Photo · Sportico.com
A writer at Sportico.com framed it as erosion. That's generous. What's actually happening feels less like a wall crumbling and more like someone finally admitting the wall was painted on.
Reese Brantmeier — the 2025 ACC Player of the Year in tennis at UNC — and former University of Texas tennis player Maya Joint filed a brief in support of a class action settlement with the NCAA. The specifics of the brief matter less than what the act itself represents: a college athlete, at the peak of her collegiate career, putting her name to a legal document that challenges how the system handles money. That's not erosion. That's a reckoning with a long-standing performance.
The Theater Had a Good Run
Amateurism, as the NCAA has practiced it, was always a constructed idea — a set of rules dressed up as a philosophy. The philosophy said: young people should compete for the love of the game, for the education, for the experience. The rules said: everyone around them could get paid except them. Coaches, conferences, broadcast networks, apparel companies, bowl committees — all compensated, richly, for their proximity to that amateur spirit. The athletes were the product and the prop simultaneously.
What's changed isn't the money. The money was always there. What's changed is who can touch it, and how openly the system acknowledges that touching it is acceptable. A relaxed prize-money rule doesn't represent the NCAA evolving its values. It represents the NCAA retreating from a position it could no longer defend in court, in public, or apparently in the briefs being filed against it.
Brantmeier and Joint aren't fringe figures making noise from the outside. One of them is the best player in her conference this year. They are the amateur ideal, by any traditional definition — and they are the ones saying the model doesn't hold.
What the Moment Actually Reveals
Sportico.com is right that something is being eroded. But naming it erosion implies the original structure was solid. It wasn't. Amateurism in college sports was always selectively enforced, unevenly applied, and financially convenient for the institutions at the top of the food chain. What's being eroded now is the plausibility of the claim — the ability to say it with a straight face while a class action settlement sits in federal docket.
The brief isn't radical. It's just honest. And honesty, in this context, is the most disruptive thing an athlete can offer.
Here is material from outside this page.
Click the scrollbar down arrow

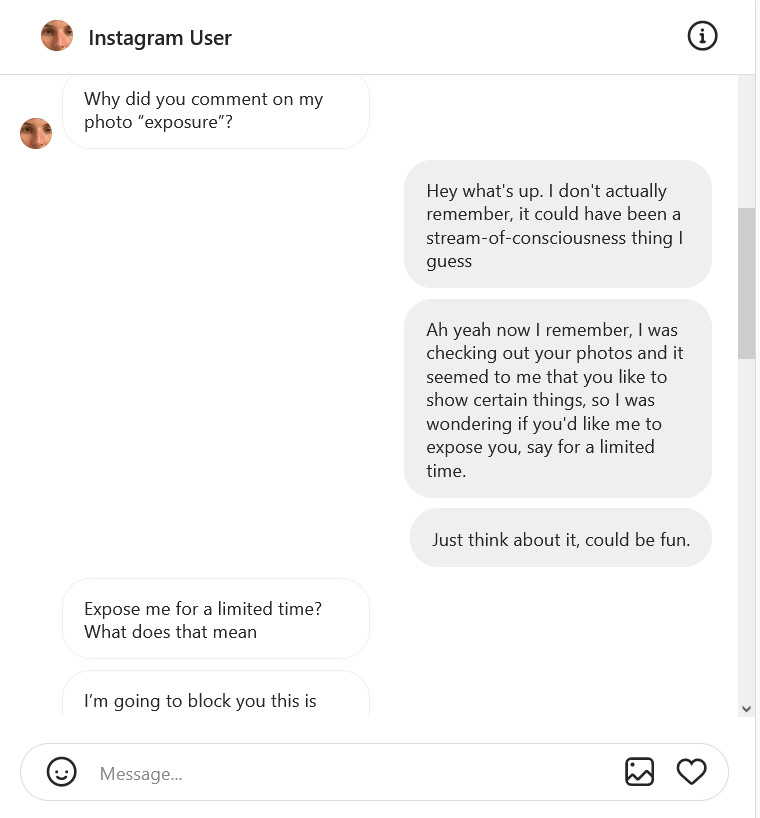(x=746, y=708)
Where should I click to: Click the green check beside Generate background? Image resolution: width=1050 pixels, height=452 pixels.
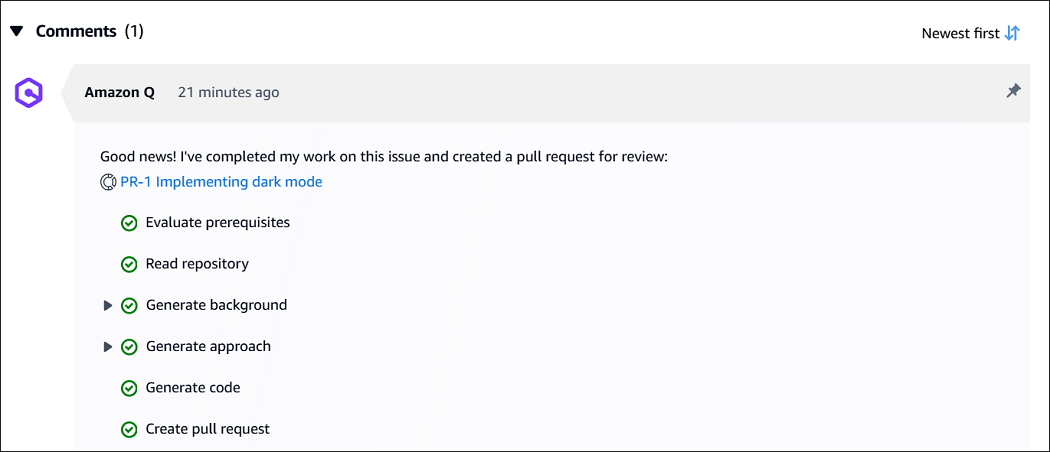(x=129, y=306)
There will be more of this. More players, more briefs, more rule relaxations framed as generosity rather than capitulation. The NCAA will continue adjusting at the margins while protecting the core revenue architecture. The athletes will continue pushing, individually and collectively, because they've seen what the system is worth and they know what share of it they've been receiving.
Amateurism didn't erode last week. It got named.